We say matter cannot be created no destroyed. Ever wonder this applies to humans and humans only.
Whether matter can or can't be destroyed is highly depended on the context that's used for the term 'matter'.

When they say is can't be destroyed its general placed in the context that energy and matter are the same thing. E=Mc2. And in that context it can't be destroyed.
 

THE_RB

Joined Feb 11, 2008
5,438
To RB:
OK, but how about the lack of heavy metals in early galaxies, the microwave background, and the hydrogen fog to name a few other things that point to a beginning (ie, big bang). It is more than the red shift. If I thought about it for a very little while I could come up with some other experimental evidence.
...
As for the heavy metals, my limited understanding is that they "see" the heavy metals etc by analysing the EM spectrum (ie light). If curved space affects that EM energy than we may not be able to accurately determine heavy metals etc at such a great distance.

Likewise the microwave background is EM.

As for the hydrogen fog, was it detected by examining EM?

If space is curved, and time is related (space time) then it's logical that there may be a time effect on EM that has travelled for so far and so long a time. A time effect might well qualify as the appearance of a doppler shift, when in fact is is a "time shift" on the EM energy. All guesswork, but logical enough.

...
Again, there are other theories, which do you subscribe to? Do you believe it is steady state, or some other mechanism for a beginning.
I'm not sure it's necessary to subscribe to someone else's theory. ;) My theory as determined by analysing what I have seen and applying common sense, is that space is curved (not externing to infinity), that the universe is roughly filled with matter/energy in galaxy type units which are each in some cyclic phenomenon. So that includes "little bangs" ie galaxies popping all over the place forever. And yes it's state is pretty steady like that, at this point in time.

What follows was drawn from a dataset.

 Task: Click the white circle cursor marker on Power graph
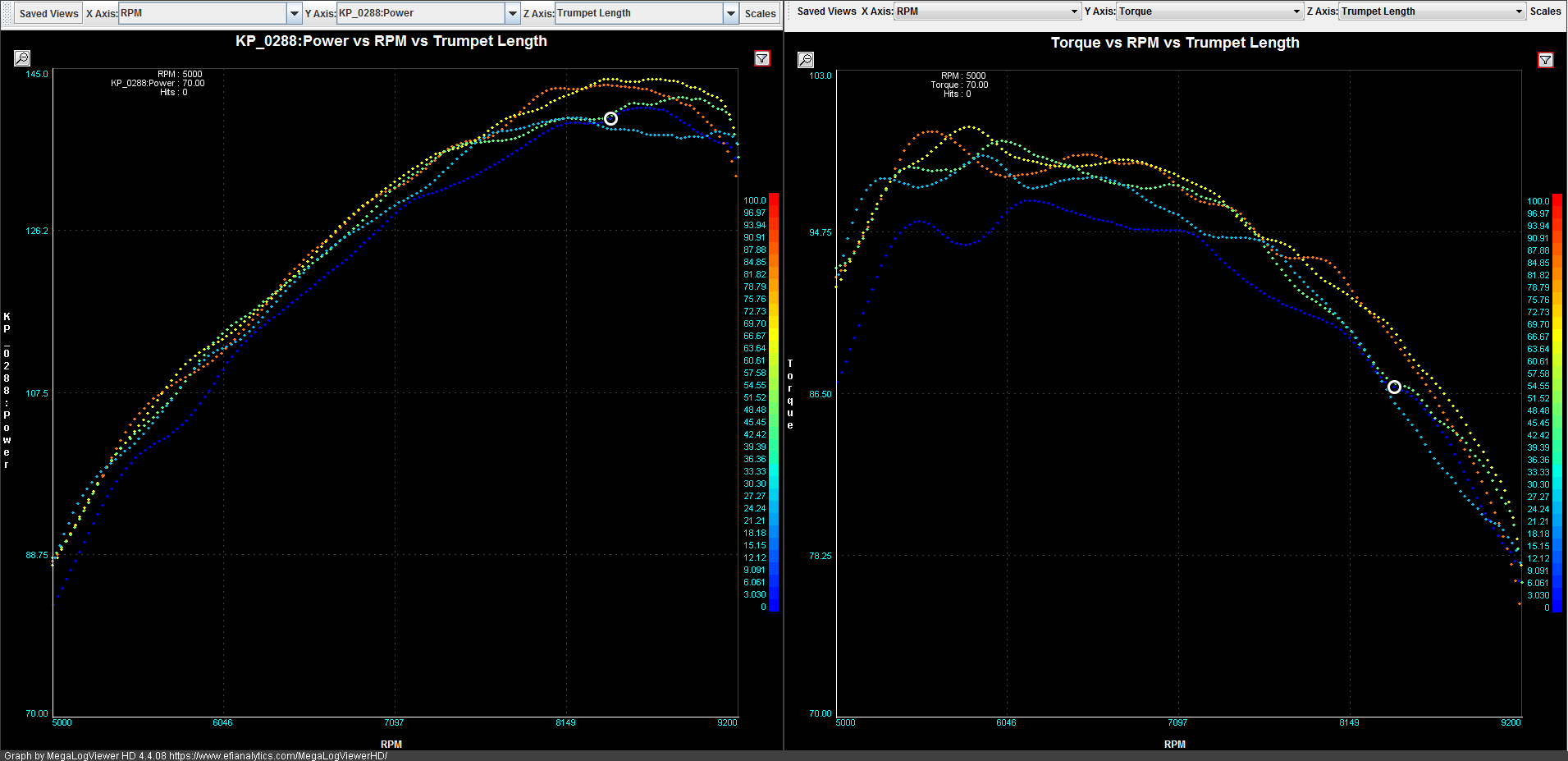point(610,119)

As for a beginning... Well to even discuss the "beginning" of the universe is so far from common sense that only wild guesses can be given. If I had to take a wild guess maybe it would be that if space is curved so is time, so given enough time there is no "beginning". If the universe was ever different long before, given enough time it would eventually settle into a stable form within the curved space and curved time.

I'd love to hear other people's guesses.
 

Wendy

Joined Mar 24, 2008
22,141
They can see the hydrogen lines OK in the distant galaxies, why would they have trouble with the other elements?

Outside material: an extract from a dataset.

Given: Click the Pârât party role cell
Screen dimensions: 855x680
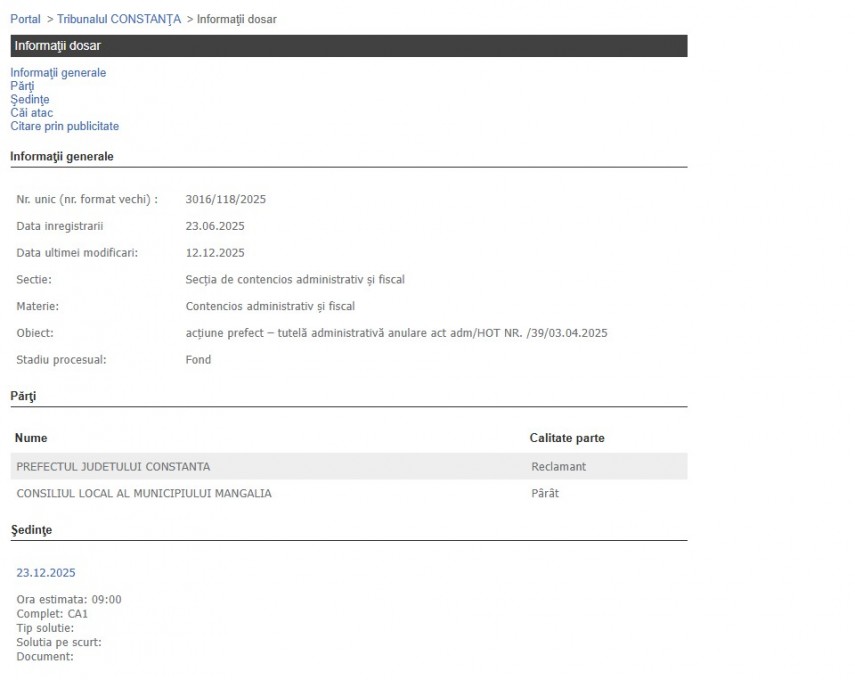Looking at the screenshot, I should (x=545, y=494).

If I sound like I am convinced totally I'm not, but their is a lot of evidence. It is why the theory exists. There are a lot of details that dovetail pretty closely, such as the overall microwave background level also agreeing closely with the therotical age of the universe and expansion.

Where the theory has troubles, as I understand it, is on the quantum mechanical level. This is why string theory has made an appearance, and the twin brane model.

Another issue (also QM) is why matter and not antimatter, or both?

Trying to figure this stuff is way above my pay grade, so I'll just keep on reading.
 

BillO

Joined Nov 24, 2008
990
like the same way the world was in fact flat until galileo came along?

My bet is that if we were alive back then, many here would be amongst those that believed it to be flat.

I've been watching this thread for a few days. Very interesting.

@Russ Hensel and Bill Marsden, kudos to you both. You are braver men than I.

Without all those in the discussion having the tools (maths, physics) to understand the discussion, then it just becomes a akin to religion. People are forced to draw from their beliefs, and there is no way to change a persons beliefs in a simple discussion. I decided this in our little 'tesseract intersecting 3D space' discussion.

Someone brought up Occam's Razor. The problem is, unless you fully understand all the alternative explanations, you have no way to know which one makes the fewest assumptions.

Anyway, enough from me. I'll just watch and enjoy.